— Problems —
1) Name every person the article on U.K. crypto regulation mentions by name.
2) Answer each question from the article on U.K. crypto regulation:
(a) In what month and year did Ashley Alder take over as FCA chair?
(b) How did Charles Randell describe speculative crypto in his letter?
(c) Who is the CEO of the FCA?
3) Rewrite the passage of the article on U.K. crypto regulation that begins at the words "Alder believes that" and stops after "of customer assets.", changing "sizeable" to "large".

The digital asset industry in the United Kingdom is in dire need of tough regulations that can detoxify the nascent sector, the country’s top financial regulator has stated.

Speaking before the House of Commons, the chair and CEO of the Financial Conduct Authority (FCA) discussed some major issues facing the country’s financial industry. Digital assets were among the sectors they discussed, and they called for stringent regulations to stamp out crime and protect investors in the industry.

Bitcoin regulation needs to be “appropriately tough,” chair Ashley Alder told the House’s Treasury Committee. Alder took over as chair in February 2023, formerly serving with Hong Kong’s Securities and Futures Commission. As he took office, he pledged to be tough on digital assets, which he described as “deliberately evasive” and “a method by which money laundering happens in size.”

Under the proposed digital asset regulatory regime, U.K. virtual asset service providers (VASPs) would need to go through structural changes to comply, he believes.

“One of the questions in my mind is when you put in place a regulatory framework around crypto. The interesting aspect to this is the degree to which crypto would need to adapt and effectively detoxify in order to fit within that regime.”

Alder was responding to a letter sent to lawmakers by his predecessor, Charles Randell, in which he claimed: “speculative crypto is gambling pure and simple, and it should be regulated and taxed as such.” While he said he agrees with this view, he still believes that the sector must be regulated to stamp out money laundering and other crimes.

Alder believes that a sizeable number of VASPs have been deliberately evasive with regulators. He stated that most of them have multiple conflicts of interest and fail to implement even the most basic safeguarding of customer assets.

FCA: We can’t protect investors from losses

On his part, FCA CEO Nikhil Rathi told regulators that regulation is necessary. However, he pointed out that the FCA’s ability to protect investors from losses if they choose to invest in digital assets is limited.

— Provided material —
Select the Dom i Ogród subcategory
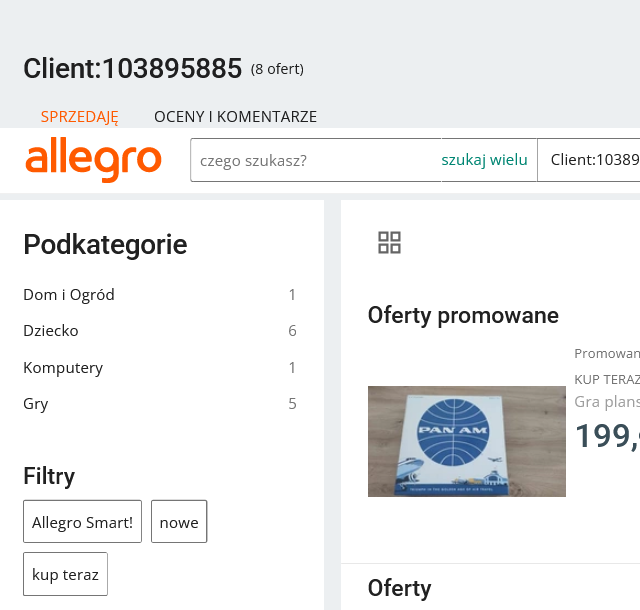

— Expected responses —
1) Ashley Alder, Charles Randell, Nikhil Rathi

2)
(a) February 2023
(b) As "gambling pure and simple"
(c) Nikhil Rathi

3)
Alder believes that a large number of VASPs have been deliberately evasive with regulators. He stated that most of them have multiple conflicts of interest and fail to implement even the most basic safeguarding of customer assets.